Trump stana Putin: l’ultima mano si gioca a Istanbul
Giovanni Sallusti · 13 Maggio 2025
Cari ascoltatori, oggi si registra che, nel dramma della guerra russo-ucraina, l’abbozzo di negoziato che è diventato possibile solo da quando Donald Trump è tornato alla Casa Bianca (con Biden non se ne parlava neppure, il fronte era un pantano, una trincea da guerra novecentesca senza orizzonte), ha virato verso la partita di poker. Come abbiamo detto, con una metafora molto semplificatoria, per carattere e approccio Vladimir Putin è un notevole giocatore di scacchi (lo dice anche la sua biografia) e Trump un valente giocatore di poker: la sua storia imprenditoriale e politica dimostra la sua confidenza con le regole e le sparigliate di quel gioco molto americano.
Ebbene, ora il tavolo della guerra e della trattativa è diventato chiaramente una partita di poker, con rilanci e controrilanci, bluff, cambi di direzione. Riepiloghiamo: Volodymyr Zelensky ventila una volta di più l’ipotesi di un cessate il fuoco per aprire la fase negoziale; Putin risponde che un cessate il fuoco senza un’agenda chiara non gli interessa, ma impostare una trattativa per una pace duratura sì; il sultano della Turchia Erdogan, che è astutissimo, offre Istanbul come sede del negoziato; interviene subito Trump che stana Zelensky “consigliando” di accettare immediatamente; Zelensky, che dopo il noto scontro alla Casa Bianca e lo storico faccia a faccia in Vaticano è entrato del tutto nello schema Trump, rilancia e dichiara che andrà a Istanbul di persona e che spera di incontrare Putin, rovesciando così la strategia impostata da Mosca, perché si impossessa delle sue istanze: pace duratura? Va bene, allora vieni qui.

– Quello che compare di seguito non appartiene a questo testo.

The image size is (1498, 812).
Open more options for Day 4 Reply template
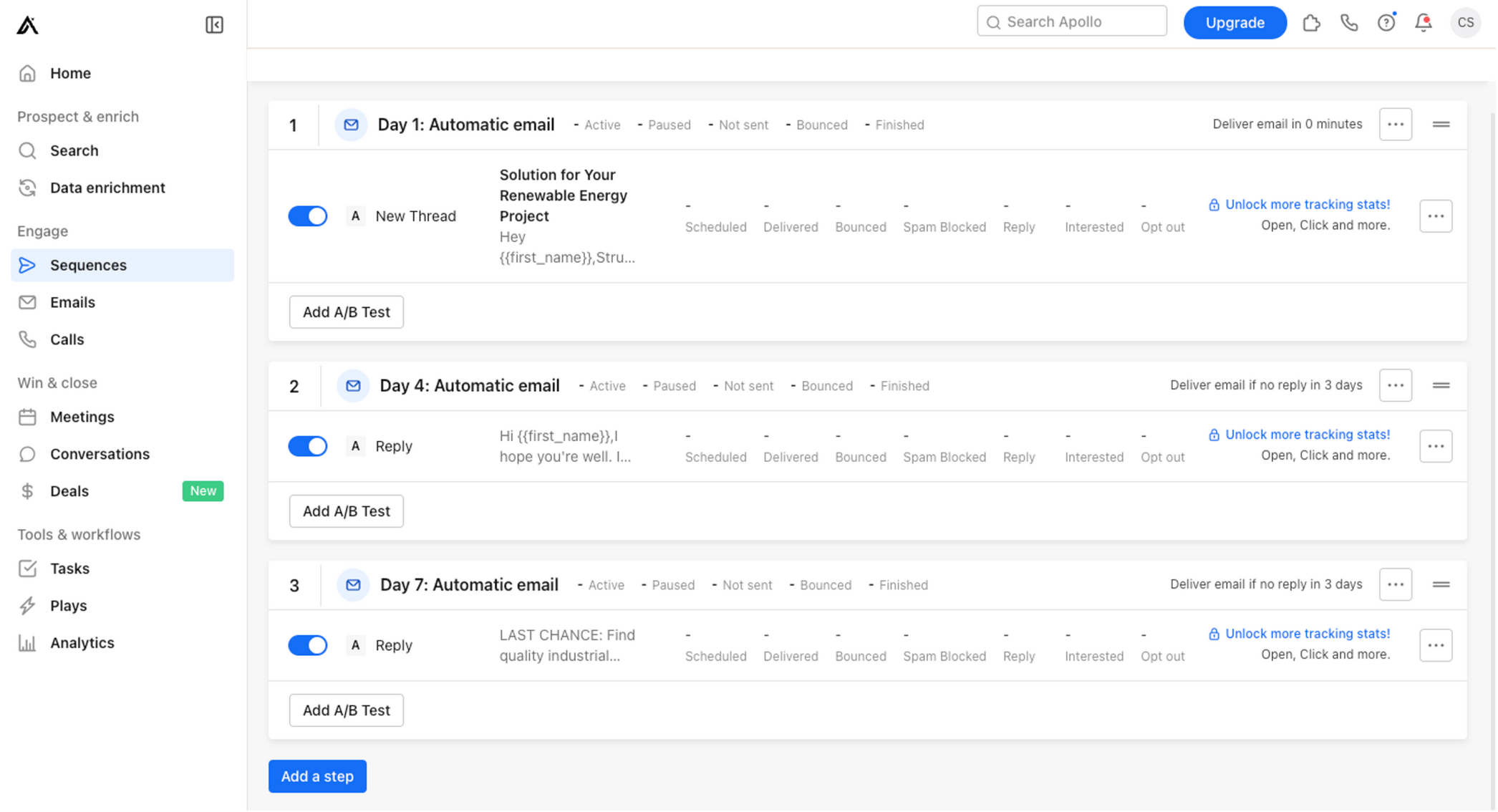coord(1436,446)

A questo punto Putin torna a giocare a scacchi, lascia filtrare che la sua presenza non è affatto certa, manda avanti il suo portavoce Dmitrj Peskov a tuonare che non si possono dare ultimatum alla Russia. Ma l’ultimatum non c’è, perché Zelesnky ha detto sì all’ordine del giorno di Putin; e Trump, per evitare una partita infinita e rimanere su un tavolo da poker, dichiara che a Istanbul potrebbe esserci anche lui. È l’ultima mano della partita, è l’ultima chiamata ed è ora di andare a vedere le carte, lo ha detto anche nel suo ultimo post: Putin deve impegnarsi di più per risolvere questa guerra piuttosto che spendere tutte le energie a celebrare la Seconda guerra mondiale. Anche perché le carte di Trump sono assai migliori sotto ogni profilo, militare, tecnologico, di soft power, di capacità di proiezione globale.

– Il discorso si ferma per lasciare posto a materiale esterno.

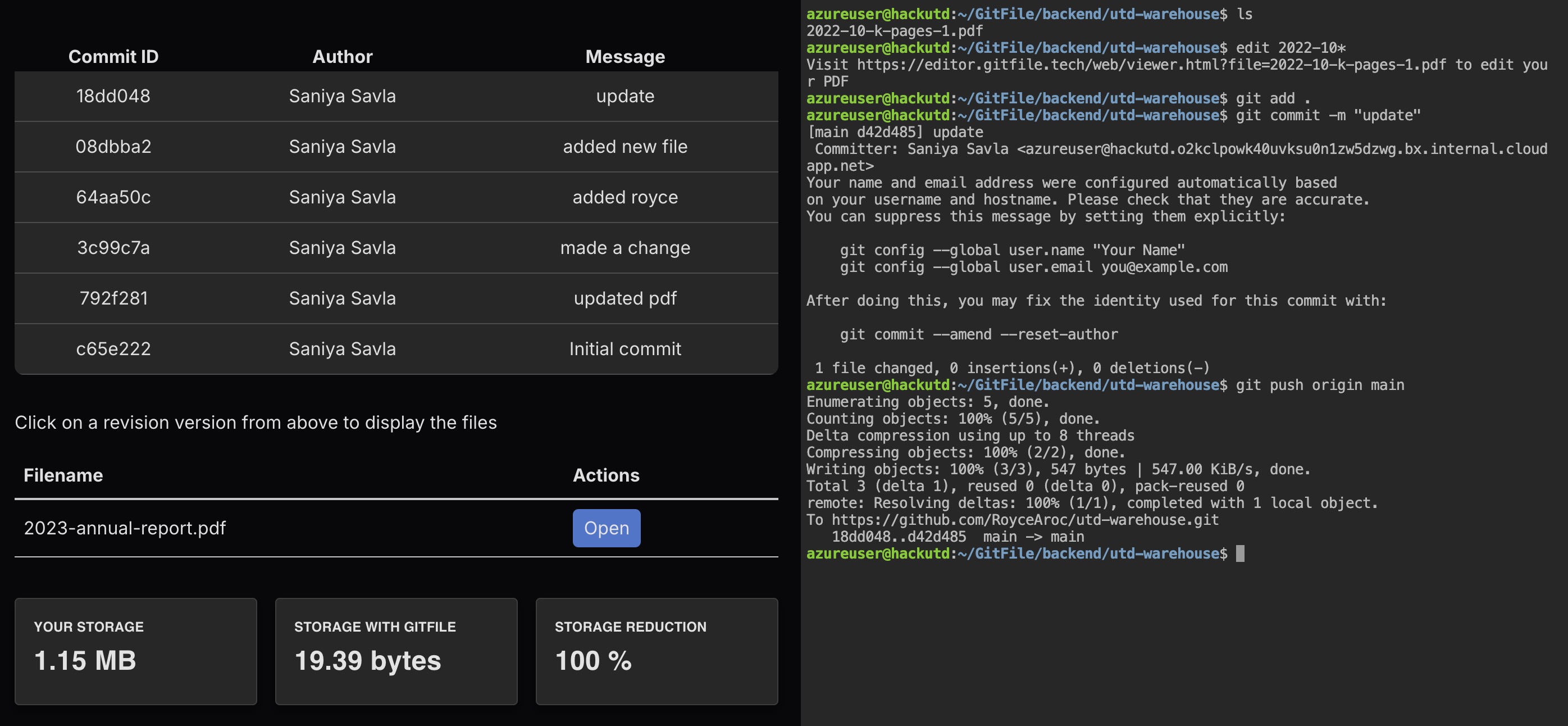Click the Storage Reduction card

pyautogui.click(x=656, y=651)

In questo grande gioco si è visto Erdogan reattivo e veloce, Zelensky allineato, e l’Europa inesistente e priva di carte, a parte il pellegrinaggio autoreferenziale cui la nostra premier Giorgia Meloni ha fatto bene a tenersi alla larga. Anche la deterrenza militare che la Ue pretende di poter assicurare è inverosimile, perché la Nato senza gli Usa non può reggere il confronto con la Russia. L’Europa non ha proprio nessun ruolo.

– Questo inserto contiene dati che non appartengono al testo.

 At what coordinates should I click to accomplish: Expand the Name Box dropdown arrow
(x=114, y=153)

Ora il rischio è che la Russia non si presenti a Istanbul, e qui ci troveremmo davanti a una terra incognita, perché significherebbe che il bluff di Putin è stato scoperto, che Mosca vuole giocare a scacchi all’infinito, cioè continuare nel macello di migliaia di vite umane. E Trump sarebbe obbligato a dar seguito alle pressione esercitata finora, a dar corpo alle sue minacce. Speriamo non accada, speriamo nella lucidità strategica dello zar, e di vederlo a Istanbul.